# [Selected text]
At the very least, the arrests in Britain were viewed by both parties as something of an August surprise, the kind of event that can change the story line of a campaign. The critical question now is the extent to which the fall campaign will be fought over the war in Iraq, something Republicans would like to avoid at all costs, or the overall campaign on terror, the only major issue where Republicans have consistently held an advantage over Democrats.

But in a sign of how this campaign might be different, Democrats struck a tone notably different from the elections of 2004 and 2002, when for the most part their strategy was to try to turn the subject away from national security. This time, Democrats attacked Republicans as failing to improve airline security and, most of all, argued that the decision to invade Iraq had been a distraction that depleted United States resources and allowed the world to become more dangerous.

"The war in Iraq had nothing to do with the war against international terrorism, or very little to do with the war on terrorism," said James Webb, a former Reagan administration official running as a Democratic candidate for Senate in Virginia. "It has distracted our attention, it has pulled our forces in, and we are now in a situation where we have 135,000 on the ground, which affects our ability to do a lot of things that we would be able to do otherwise."

# [Tasks for this exercise]
(a) Answer from the campaign excerpt above:
(i) Which issue does it name as the only major one where Republicans have consistently held an advantage over Democrats?
(ii) In which two earlier election years did Democrats mostly try to turn the subject away from national security?
(iii) How many troops on the ground does James Webb cite?
(b) Repeat the campaign excerpt word for word between "At the very" and "advantage over Democrats.", inclusive.

# [Data]
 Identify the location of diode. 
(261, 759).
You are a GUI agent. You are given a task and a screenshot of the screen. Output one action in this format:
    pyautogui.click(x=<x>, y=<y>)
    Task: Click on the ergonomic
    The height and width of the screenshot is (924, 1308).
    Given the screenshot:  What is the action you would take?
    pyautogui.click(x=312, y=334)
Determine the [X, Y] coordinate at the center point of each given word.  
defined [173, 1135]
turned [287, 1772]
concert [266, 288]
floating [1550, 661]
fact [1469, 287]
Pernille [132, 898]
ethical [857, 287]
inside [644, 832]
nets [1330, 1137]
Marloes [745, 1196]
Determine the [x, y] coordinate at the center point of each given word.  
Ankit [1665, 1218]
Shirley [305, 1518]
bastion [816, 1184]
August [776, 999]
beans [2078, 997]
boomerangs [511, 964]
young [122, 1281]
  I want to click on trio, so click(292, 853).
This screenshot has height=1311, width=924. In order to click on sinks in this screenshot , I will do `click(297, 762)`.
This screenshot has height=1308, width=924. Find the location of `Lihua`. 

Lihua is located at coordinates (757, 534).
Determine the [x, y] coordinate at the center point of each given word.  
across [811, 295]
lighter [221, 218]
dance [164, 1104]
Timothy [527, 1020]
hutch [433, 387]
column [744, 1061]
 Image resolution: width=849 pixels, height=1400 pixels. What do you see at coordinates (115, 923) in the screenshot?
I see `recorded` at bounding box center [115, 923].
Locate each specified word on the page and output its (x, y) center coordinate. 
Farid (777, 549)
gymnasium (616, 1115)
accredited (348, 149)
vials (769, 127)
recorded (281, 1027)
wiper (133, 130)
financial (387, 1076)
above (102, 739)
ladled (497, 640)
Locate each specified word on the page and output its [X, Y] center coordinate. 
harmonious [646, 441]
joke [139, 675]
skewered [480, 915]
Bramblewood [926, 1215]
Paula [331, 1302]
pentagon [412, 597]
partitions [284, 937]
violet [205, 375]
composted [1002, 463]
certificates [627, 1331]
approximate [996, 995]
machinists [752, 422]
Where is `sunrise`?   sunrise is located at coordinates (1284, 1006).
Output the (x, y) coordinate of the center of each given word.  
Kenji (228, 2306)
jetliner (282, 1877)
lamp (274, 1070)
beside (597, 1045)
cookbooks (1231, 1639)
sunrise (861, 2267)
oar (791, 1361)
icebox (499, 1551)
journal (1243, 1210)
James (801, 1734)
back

# [Task-by-task results]
(a)
(i) The overall campaign on terror.
(ii) 2004 and 2002.
(iii) 135,000.

(b)
At the very least, the arrests in Britain were viewed by both parties as something of an August surprise, the kind of event that can change the story line of a campaign. The critical question now is the extent to which the fall campaign will be fought over the war in Iraq, something Republicans would like to avoid at all costs, or the overall campaign on terror, the only major issue where Republicans have consistently held an advantage over Democrats.